### Activity
In the entries below, spot each line with the word "computer" and copy it.

### Input data
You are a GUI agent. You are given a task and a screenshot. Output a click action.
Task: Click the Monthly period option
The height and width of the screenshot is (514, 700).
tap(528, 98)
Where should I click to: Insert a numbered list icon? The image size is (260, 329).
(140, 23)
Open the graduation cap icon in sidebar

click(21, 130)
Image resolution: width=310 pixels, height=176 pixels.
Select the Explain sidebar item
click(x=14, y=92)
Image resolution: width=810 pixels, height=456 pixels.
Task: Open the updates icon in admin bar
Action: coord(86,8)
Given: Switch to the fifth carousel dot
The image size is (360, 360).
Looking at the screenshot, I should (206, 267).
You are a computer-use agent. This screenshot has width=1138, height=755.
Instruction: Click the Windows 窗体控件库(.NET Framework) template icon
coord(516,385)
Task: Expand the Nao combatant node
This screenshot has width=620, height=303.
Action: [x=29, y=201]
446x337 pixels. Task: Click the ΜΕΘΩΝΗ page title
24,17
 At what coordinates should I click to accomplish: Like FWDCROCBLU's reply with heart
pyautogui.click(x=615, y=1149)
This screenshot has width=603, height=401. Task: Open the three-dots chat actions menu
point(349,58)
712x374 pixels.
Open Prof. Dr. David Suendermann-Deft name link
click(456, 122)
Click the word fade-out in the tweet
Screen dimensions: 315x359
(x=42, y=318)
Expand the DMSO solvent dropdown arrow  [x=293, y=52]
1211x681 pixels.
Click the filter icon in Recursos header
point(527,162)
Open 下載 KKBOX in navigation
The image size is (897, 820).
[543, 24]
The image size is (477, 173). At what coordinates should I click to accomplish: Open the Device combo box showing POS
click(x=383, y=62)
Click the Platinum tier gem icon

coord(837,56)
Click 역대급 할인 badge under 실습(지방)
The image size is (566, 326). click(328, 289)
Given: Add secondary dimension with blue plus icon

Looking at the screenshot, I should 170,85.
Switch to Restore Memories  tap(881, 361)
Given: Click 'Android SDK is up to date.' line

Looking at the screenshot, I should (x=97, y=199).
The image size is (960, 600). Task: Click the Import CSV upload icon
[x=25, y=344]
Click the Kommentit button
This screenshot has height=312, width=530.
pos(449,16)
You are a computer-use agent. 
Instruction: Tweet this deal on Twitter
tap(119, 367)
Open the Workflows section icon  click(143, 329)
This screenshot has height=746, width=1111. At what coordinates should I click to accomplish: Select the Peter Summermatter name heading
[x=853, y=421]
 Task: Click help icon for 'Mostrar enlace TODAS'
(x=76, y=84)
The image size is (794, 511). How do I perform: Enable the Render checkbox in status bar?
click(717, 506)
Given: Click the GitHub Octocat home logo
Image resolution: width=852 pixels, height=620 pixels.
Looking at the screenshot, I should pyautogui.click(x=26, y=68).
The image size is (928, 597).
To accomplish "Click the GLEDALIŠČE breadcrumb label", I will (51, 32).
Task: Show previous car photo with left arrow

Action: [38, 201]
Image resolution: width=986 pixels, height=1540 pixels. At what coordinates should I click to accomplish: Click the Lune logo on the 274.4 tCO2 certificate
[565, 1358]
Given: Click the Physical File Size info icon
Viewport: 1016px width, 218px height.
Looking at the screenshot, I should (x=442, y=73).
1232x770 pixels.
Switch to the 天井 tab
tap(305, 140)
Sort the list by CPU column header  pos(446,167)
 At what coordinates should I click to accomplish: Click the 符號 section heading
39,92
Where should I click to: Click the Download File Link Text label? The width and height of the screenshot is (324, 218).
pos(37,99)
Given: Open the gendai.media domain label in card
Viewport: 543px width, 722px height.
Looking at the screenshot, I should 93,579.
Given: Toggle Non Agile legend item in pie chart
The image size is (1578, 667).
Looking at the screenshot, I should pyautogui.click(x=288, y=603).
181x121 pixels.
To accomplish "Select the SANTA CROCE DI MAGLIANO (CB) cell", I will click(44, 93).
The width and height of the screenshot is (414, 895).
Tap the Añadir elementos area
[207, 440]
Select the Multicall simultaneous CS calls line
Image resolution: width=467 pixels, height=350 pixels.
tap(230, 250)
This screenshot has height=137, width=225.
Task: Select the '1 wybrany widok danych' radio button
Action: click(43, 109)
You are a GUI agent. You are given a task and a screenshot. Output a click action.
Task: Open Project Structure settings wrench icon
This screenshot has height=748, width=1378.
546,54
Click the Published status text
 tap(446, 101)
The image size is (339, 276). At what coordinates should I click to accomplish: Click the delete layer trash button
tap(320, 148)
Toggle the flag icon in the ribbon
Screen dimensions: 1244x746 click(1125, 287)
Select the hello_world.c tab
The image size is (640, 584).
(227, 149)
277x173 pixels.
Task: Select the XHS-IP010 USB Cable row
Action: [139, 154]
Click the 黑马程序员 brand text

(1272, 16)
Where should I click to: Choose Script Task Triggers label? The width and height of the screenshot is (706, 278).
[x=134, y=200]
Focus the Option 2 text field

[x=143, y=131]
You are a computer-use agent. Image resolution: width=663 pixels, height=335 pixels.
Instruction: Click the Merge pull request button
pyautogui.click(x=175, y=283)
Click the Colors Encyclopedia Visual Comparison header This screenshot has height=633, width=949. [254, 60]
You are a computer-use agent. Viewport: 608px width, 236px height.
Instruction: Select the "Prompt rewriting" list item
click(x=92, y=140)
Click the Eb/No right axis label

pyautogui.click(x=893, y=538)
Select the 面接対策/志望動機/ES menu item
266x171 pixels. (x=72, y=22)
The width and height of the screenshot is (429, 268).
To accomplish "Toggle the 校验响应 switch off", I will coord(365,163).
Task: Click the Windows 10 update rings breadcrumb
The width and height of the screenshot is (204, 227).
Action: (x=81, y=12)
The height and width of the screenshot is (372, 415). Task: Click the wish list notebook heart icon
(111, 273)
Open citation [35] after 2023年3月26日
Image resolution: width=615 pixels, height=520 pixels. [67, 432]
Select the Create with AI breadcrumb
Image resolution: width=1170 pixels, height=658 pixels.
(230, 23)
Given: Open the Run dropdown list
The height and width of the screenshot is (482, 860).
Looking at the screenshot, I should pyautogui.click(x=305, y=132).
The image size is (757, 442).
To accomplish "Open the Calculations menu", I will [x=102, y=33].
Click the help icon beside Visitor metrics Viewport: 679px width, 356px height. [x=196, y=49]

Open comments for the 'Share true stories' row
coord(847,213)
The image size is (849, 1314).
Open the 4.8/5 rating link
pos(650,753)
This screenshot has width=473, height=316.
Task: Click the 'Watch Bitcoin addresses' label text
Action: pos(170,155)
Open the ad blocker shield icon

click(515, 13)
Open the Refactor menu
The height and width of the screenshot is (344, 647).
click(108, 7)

### Exercise answer
You are a computer-use agent. This screenshot has width=1138, height=755.
You are a computer-use agent. 
You are a computer-use agent. Image resolution: width=663 pixels, height=335 pixels.
You are a computer-use agent. Viewport: 608px width, 236px height.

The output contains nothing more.